I've never used C++/CLI, but it looks like std::string is a distinct type from System::String and presumably Console::WriteLine only works with the latter as it is a .net method and std::string is a C++ class.

Correct. System::String^ is a managed reference type which is not directly compatible with std::string.

Presumably C++/CLI offers some way to convert between the two string types, but I imagine in this case it'd be easiest to just either only use C++ strings and C++ IO functions or .net strings and .net IO functions.

Yes, and agreed. There's a method to convert between the two, but it's awkward enough that it should be avoided where possible.

Results in: Error 1 error C1083: Cannot open include file: 'stdafx.h': No such file or directory. The funny answer I got is "just delete it"... but it's not even there and it isn't even included.

Visual Studio is stupid like that. If you generate a console project, stdafx.h will be generated as well, along with a switch in the project settings saying to expect it. For this reason I strongly recommend starting with an empty project instead, because it saves you from having to dig into project settings to fix things like this as well as delete any autogenerated kruft.

Is there no way to program standard C++ CLI applications without having this ".NET CLR"?

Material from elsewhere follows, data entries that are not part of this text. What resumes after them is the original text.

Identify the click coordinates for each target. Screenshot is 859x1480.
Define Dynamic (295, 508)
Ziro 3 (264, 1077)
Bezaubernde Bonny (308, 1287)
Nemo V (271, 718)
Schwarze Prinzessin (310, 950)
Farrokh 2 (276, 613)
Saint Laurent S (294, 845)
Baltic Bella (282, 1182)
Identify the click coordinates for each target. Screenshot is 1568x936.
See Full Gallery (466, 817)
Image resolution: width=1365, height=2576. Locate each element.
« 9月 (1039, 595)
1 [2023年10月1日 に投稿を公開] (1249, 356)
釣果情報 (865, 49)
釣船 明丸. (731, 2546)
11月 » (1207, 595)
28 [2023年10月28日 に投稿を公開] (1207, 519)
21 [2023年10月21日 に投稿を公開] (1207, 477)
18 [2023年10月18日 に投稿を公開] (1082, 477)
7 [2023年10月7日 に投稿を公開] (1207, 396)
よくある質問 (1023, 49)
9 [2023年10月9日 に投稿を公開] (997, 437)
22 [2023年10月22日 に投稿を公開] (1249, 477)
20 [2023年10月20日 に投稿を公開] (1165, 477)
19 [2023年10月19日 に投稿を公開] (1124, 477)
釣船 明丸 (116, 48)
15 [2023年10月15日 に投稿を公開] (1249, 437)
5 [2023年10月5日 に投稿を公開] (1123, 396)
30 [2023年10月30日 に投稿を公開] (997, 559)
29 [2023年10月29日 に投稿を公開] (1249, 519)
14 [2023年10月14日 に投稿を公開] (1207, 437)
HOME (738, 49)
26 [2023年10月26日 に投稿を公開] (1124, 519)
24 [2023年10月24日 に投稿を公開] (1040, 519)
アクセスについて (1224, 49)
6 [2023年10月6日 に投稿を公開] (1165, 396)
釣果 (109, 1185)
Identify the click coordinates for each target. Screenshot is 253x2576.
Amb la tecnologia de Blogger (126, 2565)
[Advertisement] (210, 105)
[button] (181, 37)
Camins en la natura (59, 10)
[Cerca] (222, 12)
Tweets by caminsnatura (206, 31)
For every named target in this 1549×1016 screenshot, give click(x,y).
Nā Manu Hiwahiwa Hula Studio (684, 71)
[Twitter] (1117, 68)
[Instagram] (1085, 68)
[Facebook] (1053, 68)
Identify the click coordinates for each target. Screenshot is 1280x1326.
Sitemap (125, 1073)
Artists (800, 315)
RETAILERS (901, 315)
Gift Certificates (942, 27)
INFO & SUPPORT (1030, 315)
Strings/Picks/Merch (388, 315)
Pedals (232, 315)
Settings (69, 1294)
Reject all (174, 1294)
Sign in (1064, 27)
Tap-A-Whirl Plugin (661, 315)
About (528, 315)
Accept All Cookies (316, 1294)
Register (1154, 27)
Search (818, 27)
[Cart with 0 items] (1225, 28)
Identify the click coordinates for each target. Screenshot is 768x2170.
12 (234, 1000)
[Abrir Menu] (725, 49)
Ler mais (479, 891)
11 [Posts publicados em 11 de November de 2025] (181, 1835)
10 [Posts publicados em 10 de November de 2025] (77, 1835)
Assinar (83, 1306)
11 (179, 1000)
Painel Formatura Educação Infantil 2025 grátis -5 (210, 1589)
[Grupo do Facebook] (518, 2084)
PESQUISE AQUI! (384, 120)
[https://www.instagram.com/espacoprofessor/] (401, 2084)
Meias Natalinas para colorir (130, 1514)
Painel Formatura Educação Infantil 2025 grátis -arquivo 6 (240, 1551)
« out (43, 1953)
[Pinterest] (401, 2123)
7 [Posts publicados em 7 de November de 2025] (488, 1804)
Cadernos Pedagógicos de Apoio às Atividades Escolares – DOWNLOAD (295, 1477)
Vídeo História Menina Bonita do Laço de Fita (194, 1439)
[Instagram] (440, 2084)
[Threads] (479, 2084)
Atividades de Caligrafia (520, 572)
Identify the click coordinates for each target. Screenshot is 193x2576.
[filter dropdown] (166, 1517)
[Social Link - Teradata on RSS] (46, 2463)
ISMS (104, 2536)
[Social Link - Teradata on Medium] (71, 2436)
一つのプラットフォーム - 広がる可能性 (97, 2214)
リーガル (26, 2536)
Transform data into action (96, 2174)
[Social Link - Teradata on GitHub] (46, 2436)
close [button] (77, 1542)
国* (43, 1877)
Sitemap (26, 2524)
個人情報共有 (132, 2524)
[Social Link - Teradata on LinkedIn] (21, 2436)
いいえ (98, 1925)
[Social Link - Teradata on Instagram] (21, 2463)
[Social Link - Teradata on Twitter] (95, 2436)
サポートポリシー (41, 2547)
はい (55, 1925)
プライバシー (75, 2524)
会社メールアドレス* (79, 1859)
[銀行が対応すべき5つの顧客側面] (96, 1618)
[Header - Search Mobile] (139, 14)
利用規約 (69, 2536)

Yes, but it is imperative that the method accepts a path as a parameter.. I cannot change it.

  1. Get the stream.
  2. Create a file from that stream.
  3. You now have a path.
  4. Profit.

The file is embedded in your assembly, it has no path. If you want a file you can work with outside of the resource interface, then consider GetManifestResourceStream from the assembly object for a little more control.